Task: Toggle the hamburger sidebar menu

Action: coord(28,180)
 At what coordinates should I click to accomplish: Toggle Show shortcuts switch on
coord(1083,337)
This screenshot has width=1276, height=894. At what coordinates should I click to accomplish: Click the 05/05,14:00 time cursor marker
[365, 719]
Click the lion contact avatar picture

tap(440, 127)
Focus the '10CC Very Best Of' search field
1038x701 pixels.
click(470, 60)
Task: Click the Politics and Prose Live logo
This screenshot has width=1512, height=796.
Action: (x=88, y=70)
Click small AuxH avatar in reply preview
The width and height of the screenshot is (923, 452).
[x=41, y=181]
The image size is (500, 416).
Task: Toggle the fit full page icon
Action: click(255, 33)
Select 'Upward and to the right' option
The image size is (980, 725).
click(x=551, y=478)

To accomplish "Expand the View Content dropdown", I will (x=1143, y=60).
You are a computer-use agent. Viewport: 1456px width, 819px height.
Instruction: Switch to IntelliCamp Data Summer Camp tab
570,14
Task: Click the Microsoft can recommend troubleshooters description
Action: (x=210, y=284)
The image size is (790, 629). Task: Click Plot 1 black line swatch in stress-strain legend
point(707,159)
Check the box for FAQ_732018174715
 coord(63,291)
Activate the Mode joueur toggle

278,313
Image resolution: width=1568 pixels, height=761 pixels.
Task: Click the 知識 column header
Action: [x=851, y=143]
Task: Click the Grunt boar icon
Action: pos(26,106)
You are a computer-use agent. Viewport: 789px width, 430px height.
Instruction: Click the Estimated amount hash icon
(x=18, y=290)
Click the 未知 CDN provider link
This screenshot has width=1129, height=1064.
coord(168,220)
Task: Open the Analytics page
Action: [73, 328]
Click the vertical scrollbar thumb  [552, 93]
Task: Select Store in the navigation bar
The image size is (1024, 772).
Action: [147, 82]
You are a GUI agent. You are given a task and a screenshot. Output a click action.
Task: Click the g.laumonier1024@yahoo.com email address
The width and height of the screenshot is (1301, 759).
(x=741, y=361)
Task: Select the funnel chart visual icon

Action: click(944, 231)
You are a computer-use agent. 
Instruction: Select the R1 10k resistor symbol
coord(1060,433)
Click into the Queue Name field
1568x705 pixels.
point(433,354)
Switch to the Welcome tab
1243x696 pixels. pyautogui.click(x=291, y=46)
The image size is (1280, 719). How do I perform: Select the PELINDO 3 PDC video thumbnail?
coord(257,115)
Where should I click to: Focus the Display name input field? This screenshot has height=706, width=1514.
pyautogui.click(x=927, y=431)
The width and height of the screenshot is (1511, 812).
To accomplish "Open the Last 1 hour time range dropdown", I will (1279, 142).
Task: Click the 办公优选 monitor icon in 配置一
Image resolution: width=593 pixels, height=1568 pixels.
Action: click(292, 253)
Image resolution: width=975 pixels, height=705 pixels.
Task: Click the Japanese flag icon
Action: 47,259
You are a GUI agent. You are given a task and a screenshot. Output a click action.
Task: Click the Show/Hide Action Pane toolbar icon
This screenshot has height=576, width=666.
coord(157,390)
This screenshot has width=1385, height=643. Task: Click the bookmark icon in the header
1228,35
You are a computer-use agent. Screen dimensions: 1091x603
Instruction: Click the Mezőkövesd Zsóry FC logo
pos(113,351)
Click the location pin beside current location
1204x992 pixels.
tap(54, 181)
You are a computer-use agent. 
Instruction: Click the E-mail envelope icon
++++
## WORK TO COMPLETE
Print every one of the records above again, line for line and without any change.

## RESPONSE TO THE TASK
Task: Toggle the hamburger sidebar menu

Action: coord(28,180)
 At what coordinates should I click to accomplish: Toggle Show shortcuts switch on
coord(1083,337)
This screenshot has width=1276, height=894. At what coordinates should I click to accomplish: Click the 05/05,14:00 time cursor marker
[365, 719]
Click the lion contact avatar picture

tap(440, 127)
Focus the '10CC Very Best Of' search field
1038x701 pixels.
click(470, 60)
Task: Click the Politics and Prose Live logo
This screenshot has width=1512, height=796.
Action: (x=88, y=70)
Click small AuxH avatar in reply preview
The width and height of the screenshot is (923, 452).
[x=41, y=181]
The image size is (500, 416).
Task: Toggle the fit full page icon
Action: click(255, 33)
Select 'Upward and to the right' option
The image size is (980, 725).
click(x=551, y=478)

To accomplish "Expand the View Content dropdown", I will (x=1143, y=60).
You are a computer-use agent. Viewport: 1456px width, 819px height.
Instruction: Switch to IntelliCamp Data Summer Camp tab
570,14
Task: Click the Microsoft can recommend troubleshooters description
Action: (x=210, y=284)
The image size is (790, 629). Task: Click Plot 1 black line swatch in stress-strain legend
point(707,159)
Check the box for FAQ_732018174715
 coord(63,291)
Activate the Mode joueur toggle

278,313
Image resolution: width=1568 pixels, height=761 pixels.
Task: Click the 知識 column header
Action: [x=851, y=143]
Task: Click the Grunt boar icon
Action: pos(26,106)
You are a computer-use agent. Viewport: 789px width, 430px height.
Instruction: Click the Estimated amount hash icon
(x=18, y=290)
Click the 未知 CDN provider link
This screenshot has width=1129, height=1064.
coord(168,220)
Task: Open the Analytics page
Action: [73, 328]
Click the vertical scrollbar thumb  [552, 93]
Task: Select Store in the navigation bar
The image size is (1024, 772).
Action: [147, 82]
You are a GUI agent. You are given a task and a screenshot. Output a click action.
Task: Click the g.laumonier1024@yahoo.com email address
The width and height of the screenshot is (1301, 759).
(x=741, y=361)
Task: Select the funnel chart visual icon

Action: click(944, 231)
You are a computer-use agent. 
Instruction: Select the R1 10k resistor symbol
coord(1060,433)
Click into the Queue Name field
1568x705 pixels.
point(433,354)
Switch to the Welcome tab
1243x696 pixels. pyautogui.click(x=291, y=46)
The image size is (1280, 719). How do I perform: Select the PELINDO 3 PDC video thumbnail?
coord(257,115)
Where should I click to: Focus the Display name input field? This screenshot has height=706, width=1514.
pyautogui.click(x=927, y=431)
The width and height of the screenshot is (1511, 812).
To accomplish "Open the Last 1 hour time range dropdown", I will (1279, 142).
Task: Click the 办公优选 monitor icon in 配置一
Image resolution: width=593 pixels, height=1568 pixels.
Action: click(292, 253)
Image resolution: width=975 pixels, height=705 pixels.
Task: Click the Japanese flag icon
Action: 47,259
You are a GUI agent. You are given a task and a screenshot. Output a click action.
Task: Click the Show/Hide Action Pane toolbar icon
This screenshot has height=576, width=666.
coord(157,390)
This screenshot has width=1385, height=643. Task: Click the bookmark icon in the header
1228,35
You are a computer-use agent. Screen dimensions: 1091x603
Instruction: Click the Mezőkövesd Zsóry FC logo
pos(113,351)
Click the location pin beside current location
1204x992 pixels.
tap(54, 181)
You are a computer-use agent. 
Instruction: Click the E-mail envelope icon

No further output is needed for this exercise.